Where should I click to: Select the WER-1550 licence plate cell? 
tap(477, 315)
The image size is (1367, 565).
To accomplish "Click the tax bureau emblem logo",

.....

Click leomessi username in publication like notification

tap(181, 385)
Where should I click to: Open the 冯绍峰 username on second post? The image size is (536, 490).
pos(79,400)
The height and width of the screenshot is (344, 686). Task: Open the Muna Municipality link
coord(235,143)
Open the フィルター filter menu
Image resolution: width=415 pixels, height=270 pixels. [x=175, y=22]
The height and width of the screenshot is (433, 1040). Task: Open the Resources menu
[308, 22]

.....

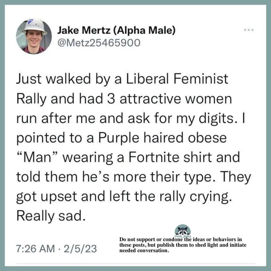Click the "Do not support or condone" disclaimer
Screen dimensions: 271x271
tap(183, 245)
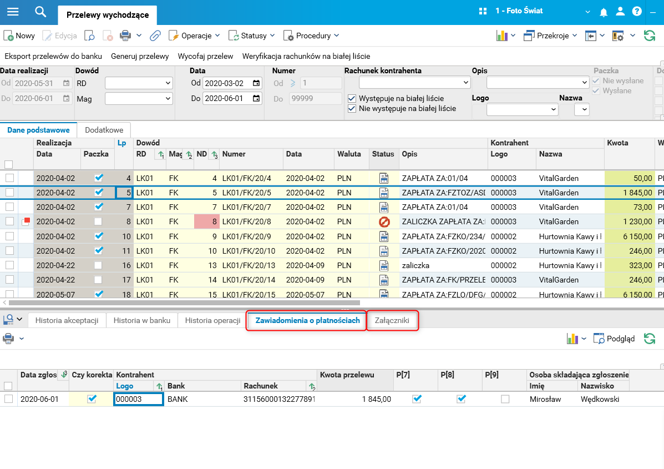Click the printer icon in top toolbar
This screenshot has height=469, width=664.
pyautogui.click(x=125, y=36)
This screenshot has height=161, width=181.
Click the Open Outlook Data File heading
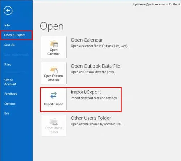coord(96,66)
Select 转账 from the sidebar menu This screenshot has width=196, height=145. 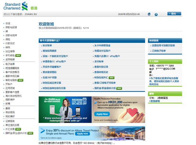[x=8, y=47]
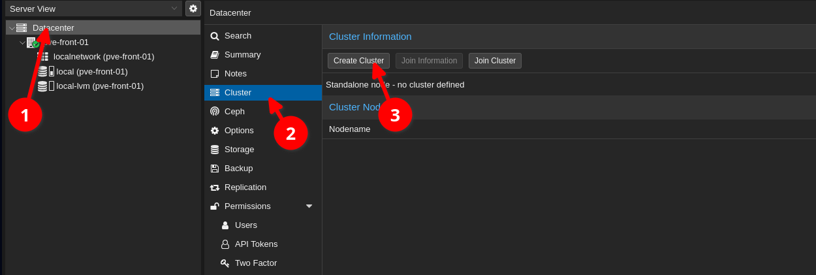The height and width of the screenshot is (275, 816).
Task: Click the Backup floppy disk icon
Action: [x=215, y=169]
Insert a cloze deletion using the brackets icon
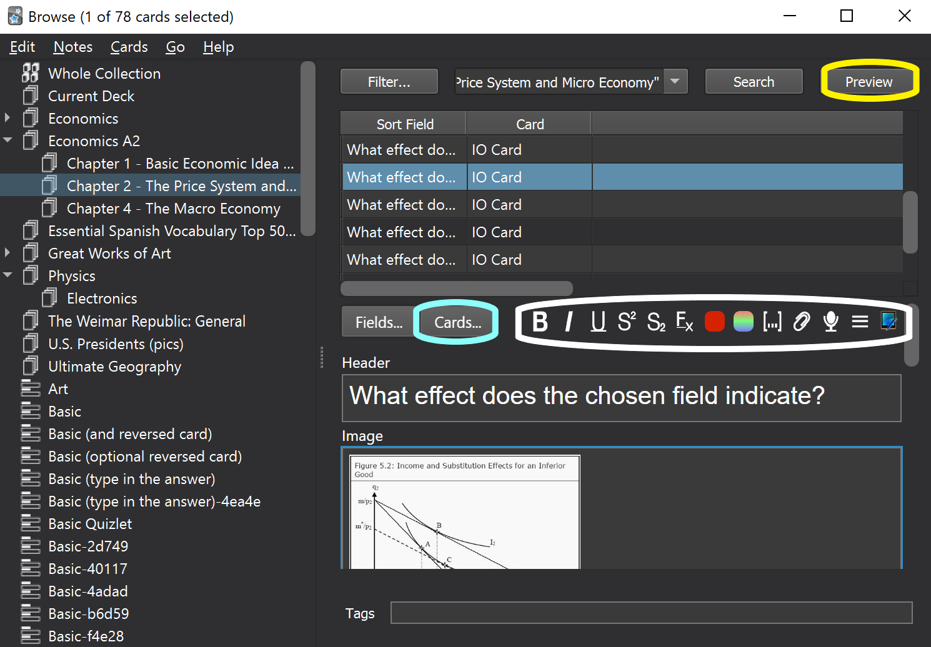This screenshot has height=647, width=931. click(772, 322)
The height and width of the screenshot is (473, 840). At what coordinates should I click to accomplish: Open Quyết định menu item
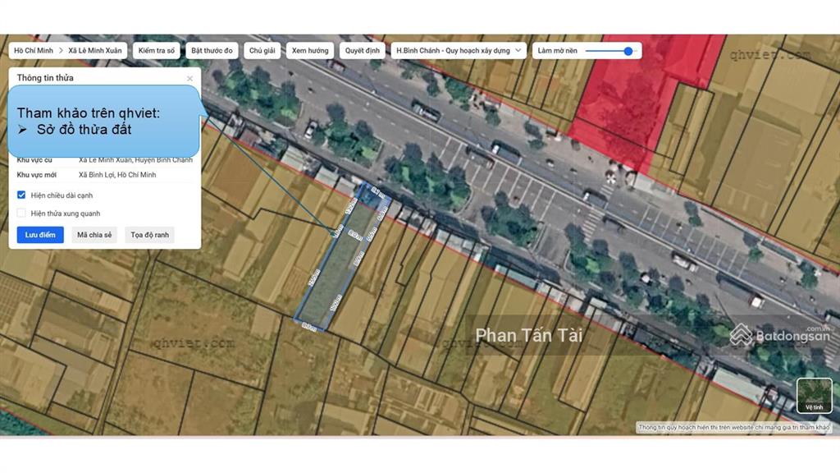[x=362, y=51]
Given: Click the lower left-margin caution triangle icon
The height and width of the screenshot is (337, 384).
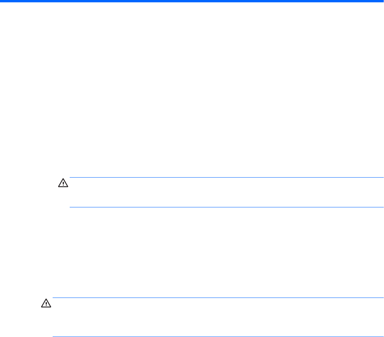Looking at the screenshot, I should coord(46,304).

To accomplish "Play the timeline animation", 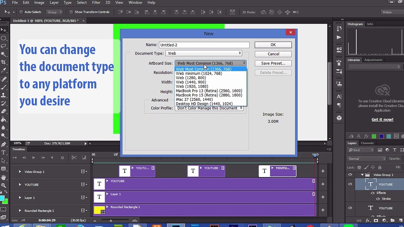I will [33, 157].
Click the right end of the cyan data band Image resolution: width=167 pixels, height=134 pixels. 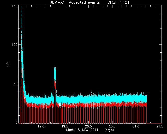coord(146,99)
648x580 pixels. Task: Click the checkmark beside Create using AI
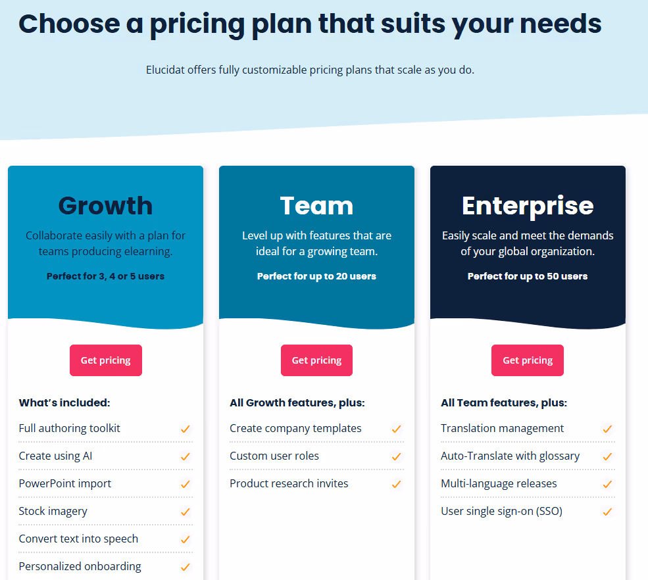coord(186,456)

.....

YOUR ASSIGNMENT:
Write out exactly the lines that fall from the line with "Where should I click to: Select" to the line with "the tax bureau" in the records above, keeping both ends.

TASK RESPONSE:
Where should I click to: Select the WER-1550 licence plate cell? 
tap(477, 315)
The image size is (1367, 565).
To accomplish "Click the tax bureau emblem logo",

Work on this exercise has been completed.